Bush was resting and relaxing at his ranch in Crawford, Texas, when he got
the wonderful news. If only all else in Iraq would go so smoothly. The
execution served as an example of the orderly "freedom" Bush thought would
be so easy to transplant in Saddam's old turf.
Watching him humbled and swinging from the hangman's noose was -- as Bush
assured us -- "an important milestone on Iraq's course to becoming a
democracy." The United States remains the only major democracy that permits
capital punishment, the state-sanctioned murder those in the civilized world
consider cruel and barbaric. Most Americans don't have a clue what the rest
of the world, especially Europeans, think about our strange clinging to the
death penalty as a suitable way to deal with crime and how we consider it a
useful tool in imposing social order.
But Bush, who lost count of the people he sent to death while governor of
Texas, considers execution an important civics lesson for the Iraqis. "This
is how we handle things in Texas, and it will work in Iraq too," Bush
probably thought. He's been so right on other aspects of the forced
democracy and freedom-through-violence formula for Iraq, so why not show
them that retribution works from the bottom to the top.

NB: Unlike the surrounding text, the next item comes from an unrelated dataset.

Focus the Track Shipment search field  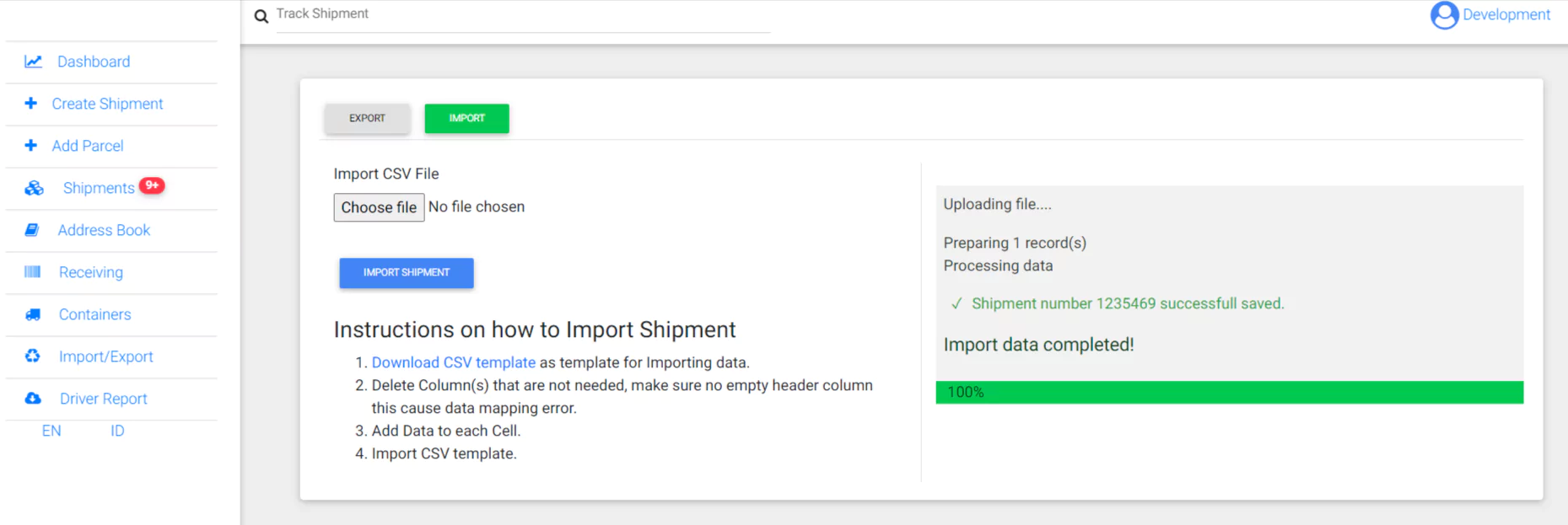pyautogui.click(x=523, y=14)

Since the Iraqis have been doing such a marvelous job of killing each other
in an endless cycle of revenge murders, let's show them how that same
principle is carried out on the top. Saddam was a brutal dictator who
murdered his own people; so let's kill him to teach people that killing is
bad.
Leaders in the Vatican -- unlike Bush and his co-religionists, the
revenge-and-Rapture types who label themselves as Christians -- have
profoundly different views on capital punishment.
Rev. Federico Lombardi, a Vatican spokesman, said the execution of Saddam
was "tragic and reason for sadness." While Bush sees hanging people as the
stairway to democracy, Father Lombardi said execution "is not a way to
reconstruct justice in Iraqi society."
While the invasion and occupation have largely shattered Iraqi society, Bush
sees progress. People are voting, electing new governments every six months
or so. All that torture that went on at Abu Ghraib was a public-relations
stumble people are either quickly forgetting or emulating.
The chaos we see every day in Iraq, the violence and depravation, are just
elements of the course of democracy. Recall how former defense secretary
Donald Rumsfeld once reflected on civic order in Iraq: "Things happen."
The deposed Iraqi ruler was hanged for crimes against humanity.
Specifically, Saddam was convicted for his role in the killings of 148 men
and boys in Dujail, a Shiite town in northern Iraq. People there plotted to
kill Saddam, and he ordered mass executions. The mainstream media dutifully
reported Saddam's horrible crimes.
But absent in most of the reporting on the incident was the fact that Saddam
was our staunch ally at the time and the Reagan administration was providing
him with intelligence reports and other support in the war Iraq was then
waging against Iran. My enemy's enemy is my friend, or so the thinking went.
That support, at least, indirectly aided Saddam in crushing his political
opposition, especially among Iraqi Shiites and Kurds. During this time, our
chummy relationship helped get Iraq off a United Nations list of rogue
nations supporting terrorism.
During the runup to the U.S. invasion of Iraq, one of the Busheviks'
favorite one-liners about Saddam was that he used weapons of mass
destruction "on his own people." The reference was to Saddam's use of poison
gas on Kurdish villages.
Condoleezza Rice used to use the line about 20 times a week. More aptly put,
Saddam killed his own people with some invaluable help from the U.S.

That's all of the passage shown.